Nihao: Relative Fine-Grained Chinese Word Segmentation

Important Updates

For CCL-2021 Shared Task: 2021-04-01

CCL2021-SharedTask-Link

Official Website: 2021-05-01

Test Date Release: 2021-06-27

Description of the Corpus

Word is the fundamental unit in natural language processing (NLP) and is easy to obtain because of the natural delimiters between words. However, the situation is totally different when dealing with the Chinese language. Chinese sentences consist of continuous characters without the natural delimiters. Therefore, Chinese word segmentation (CWS) has become the first step (pre-processing) of Chinese NLP tasks, which splits Chinese sentences into independent words and significantly affects the quality of downstream Chinese NLP tasks.

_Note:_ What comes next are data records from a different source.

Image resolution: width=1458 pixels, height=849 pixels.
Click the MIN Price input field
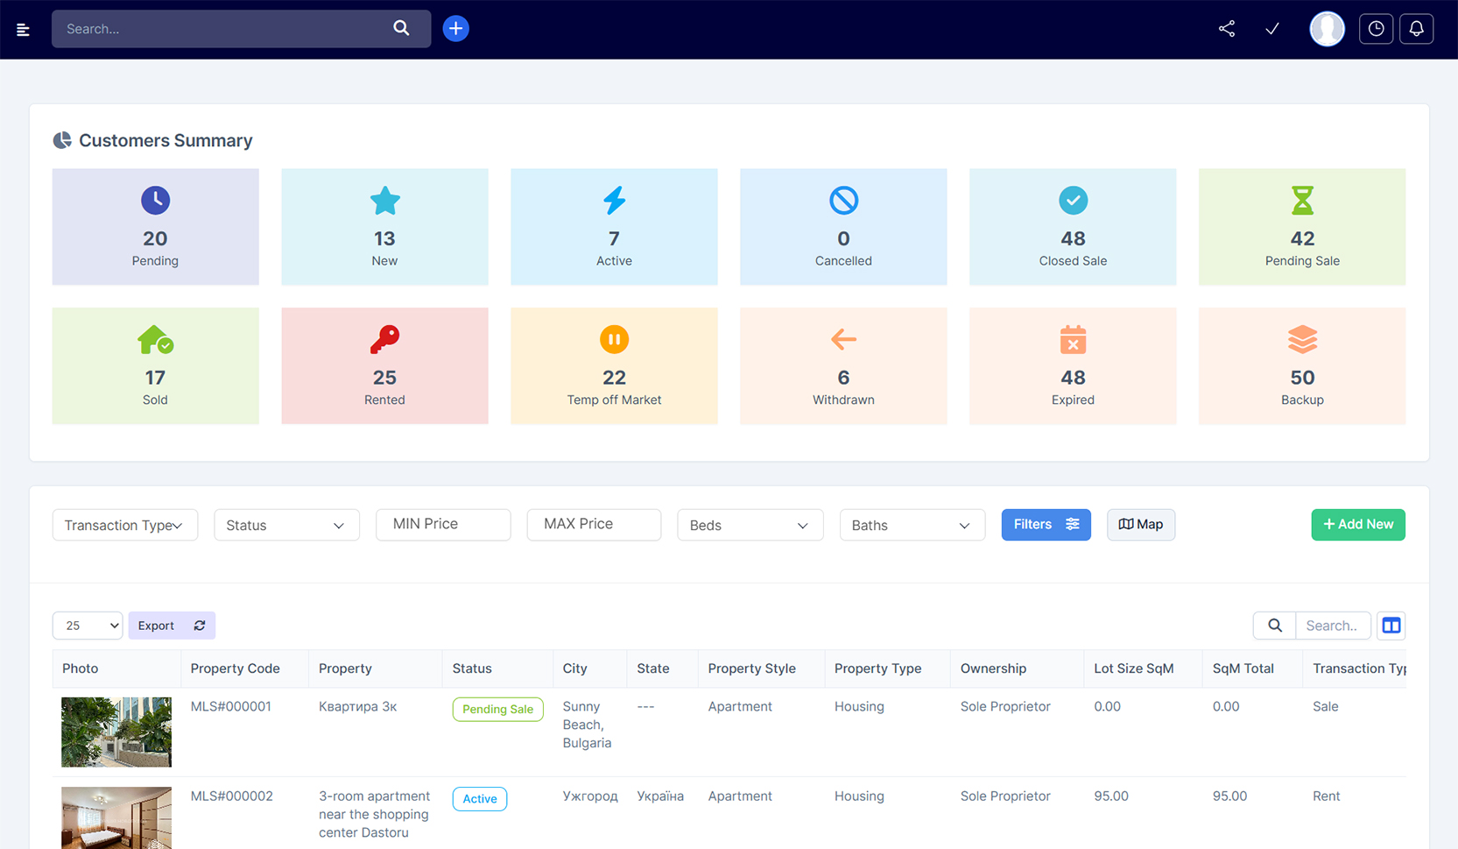pyautogui.click(x=443, y=524)
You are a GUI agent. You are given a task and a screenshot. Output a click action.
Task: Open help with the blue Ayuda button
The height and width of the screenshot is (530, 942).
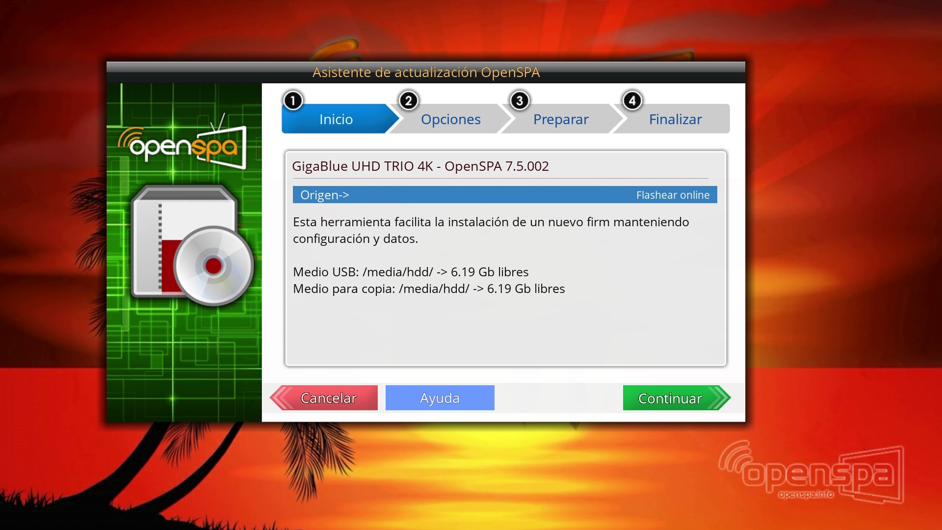[x=440, y=398]
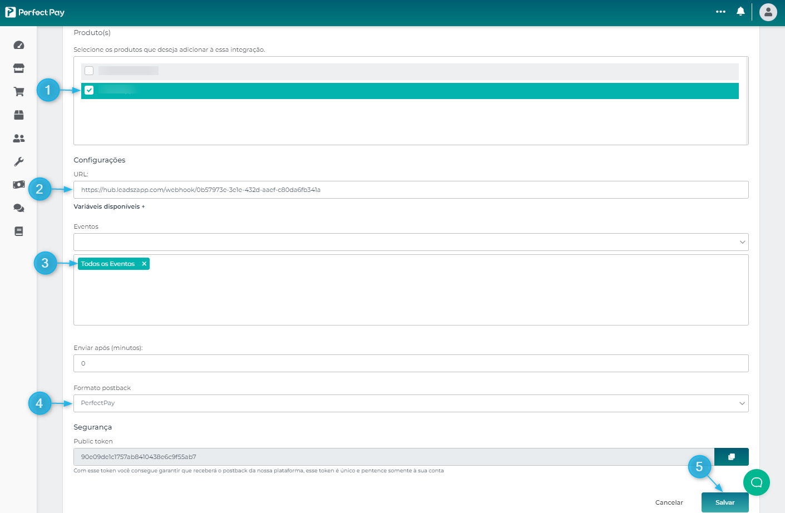Uncheck the selected product checkbox
This screenshot has width=785, height=513.
tap(89, 90)
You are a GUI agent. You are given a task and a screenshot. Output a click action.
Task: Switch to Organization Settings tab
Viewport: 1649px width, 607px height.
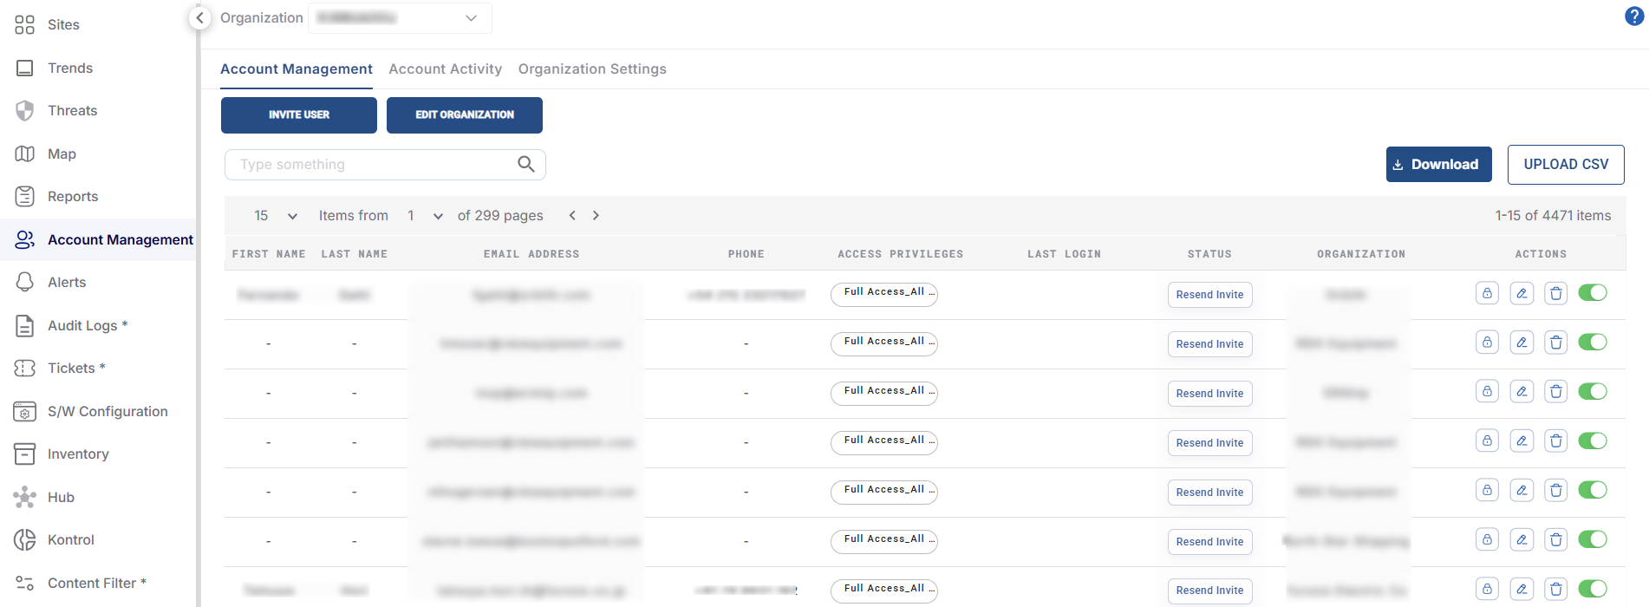click(x=592, y=69)
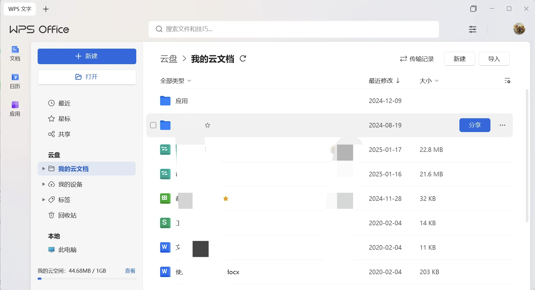Open the settings icon beside the search bar
Screen dimensions: 535x290
tap(472, 29)
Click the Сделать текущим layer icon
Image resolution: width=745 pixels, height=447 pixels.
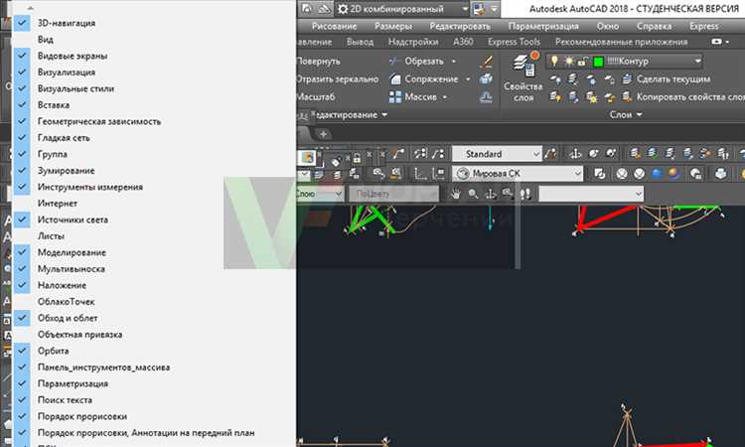(x=627, y=78)
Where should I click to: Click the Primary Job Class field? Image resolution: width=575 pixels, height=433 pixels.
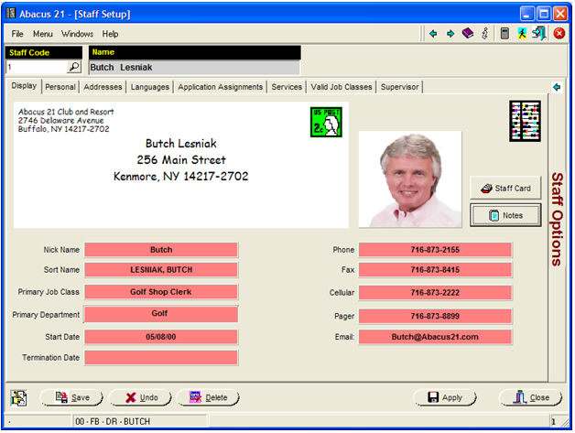[x=161, y=292]
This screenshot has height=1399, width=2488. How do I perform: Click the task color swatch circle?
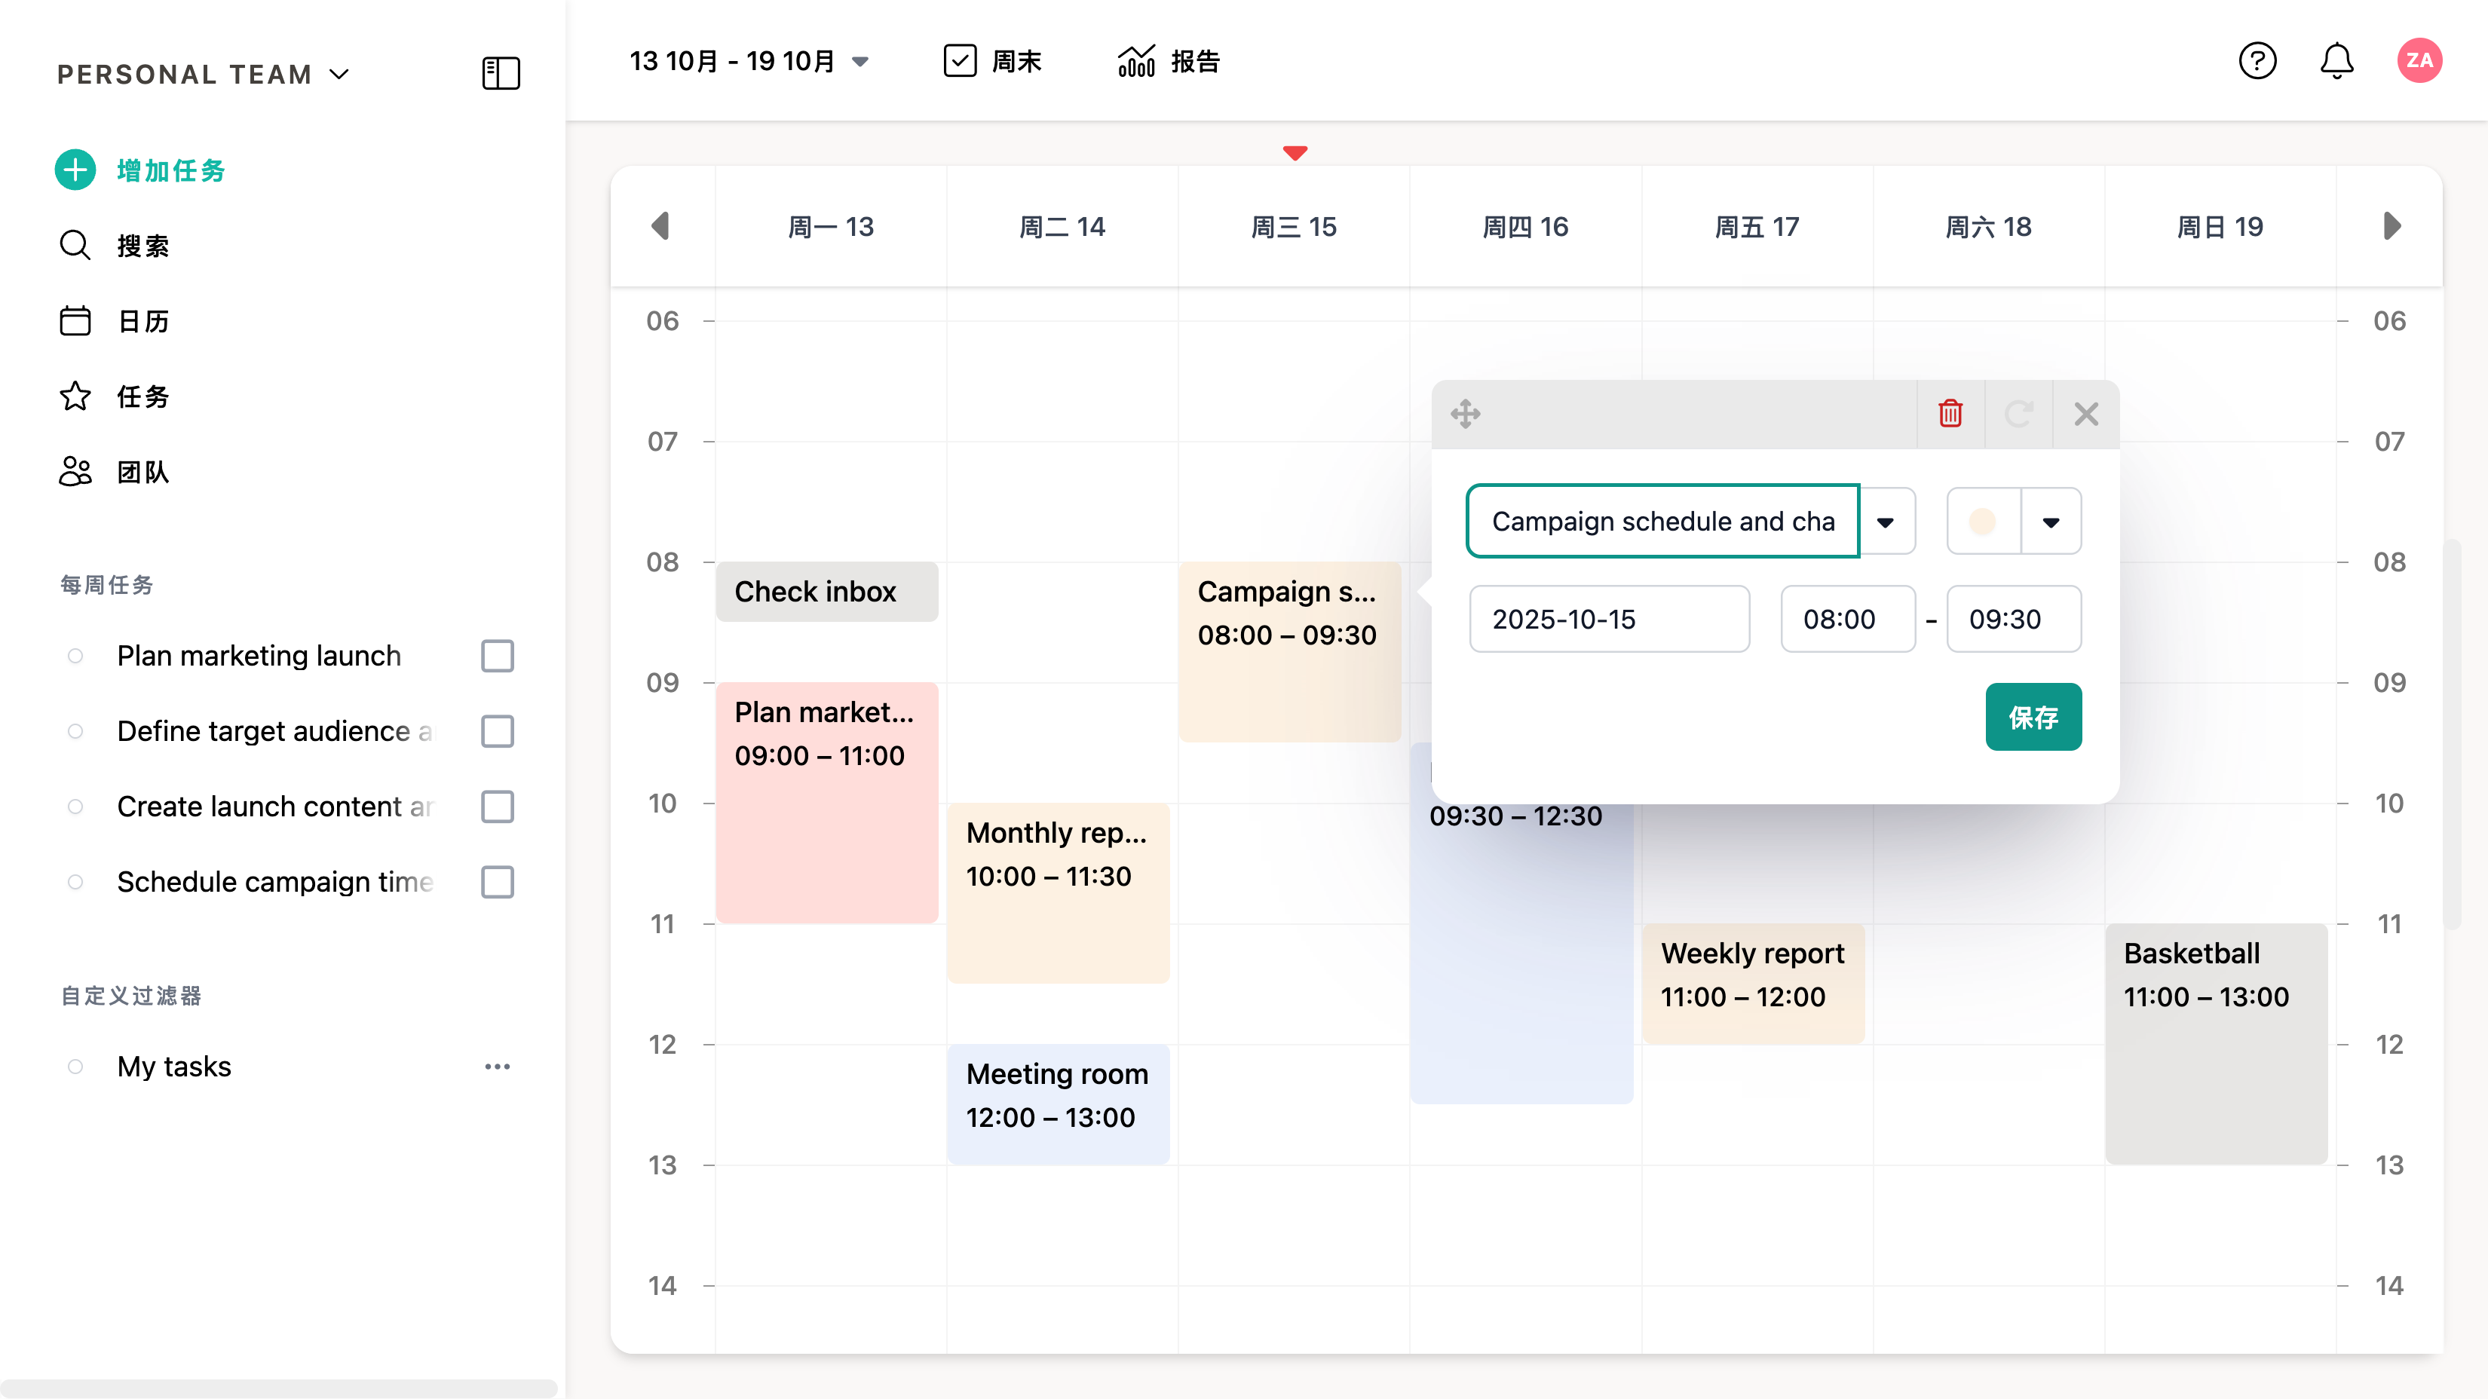tap(1982, 521)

Different with the popular CWS benchmark datasets, we extract texts from downstream NLP tasks associated with Chinese. The corpus is open-domain and is closer to the real-world scenario. And we propose a relative fine-grained criterion for adapting downstream NLP tasks. In particular, the consistency of corpus is an inevitable problem on every segmentation benchmark due to high linguistic complexities of languages. Thus, we propose the Consistency Checking to improve the quality of 'Nihao' .

Evaluation on the Corpus

For demonstrating the quality of 'Nihao' corpus, we adopt two outstanding proposals. In particular, we utilize the work by (Huang et al., 2020) for validating the Consistency of the corpus (Note: we adopt the K cross-validation to train the model by the test data itself). And we utilize the work by (Sun and Deng, 2018) as a baseline of unsupervised training.

The supervised baseline:

K Cross-Validation (K=5)	P	R	F
train-1,2,3,4 \|\|\| test-5	0.9855	0.9852	0.9854
train-1,2,3,5 \|\|\| test-4	0.9854	0.9875	0.9865
train-1,2,4,5 \|\|\| test-3	0.9847	0.9863	0.9855
train-1,3,4,5 \|\|\| test-2	0.9850	0.9856	0.9853
train-2,3,4,5 \|\|\| test-1	0.9845	0.9865	0.9855

The unsupervised baseline:

Method	P	R	F
(Sun and Deng, 2018)	0.8064	0.7847	0.7954

Resources

We provide several external resources for a better understanding of 'Nihao' and unsupervised segmentation methods.

segmentation criterion with the dictionary of Chinese affix. https://github.com/koukaiu/nihao/res/criterion.
the dictionary of long words in common use, which is modified by (Cai and Zhao, 2016). https://github.com/koukaiu/nihao/res/idioms.

External resources (Download Link)

Groups and Contact Information

-DUTNLP Lab: the Natural Language Processing Lab at Dalian University of Technology

Leader: Degen Huang

Members: Kaiyu Huang, Wei Liu, Hao Yu

-Contact us.

If you have questions, suggestions and bug reports, please email us (unsupervisedCWS@163.com).

Reference

Kaiyu Huang, Degen Huang, Zhuang Liu and Fengran Mo. 2020. A Joint Multiple Criteria Model in Transfer Learning for Cross-domain Chinese Word Segmentation. In Proceedings of the 2020 Conference on Empirical Methods in Natural Language Processing (EMNLP), pages 3841--3847, Online. Association for Computational Linguistics.
Zhiqing Sun, Zhi-Hong Deng. 2018. Unsupervised Neural Word Segmentation for Chinese via Segmental Language Modeling. In Proceedings of the 2018 Conference on Empirical Methods in Natural Language Processing, pages 4915--4920, Brussels, Belgium. Association for Computational Linguistics.
Deng Cai and Hai Zhao. 2016. Neural Word Segmentation Learning for Chinese. In Proceedings of the 54th Annual Meeting of the Association for Computational Linguistics (Volume 1: Long Papers), pages 409–420, Berlin, Germany. Association for Computational Linguistics.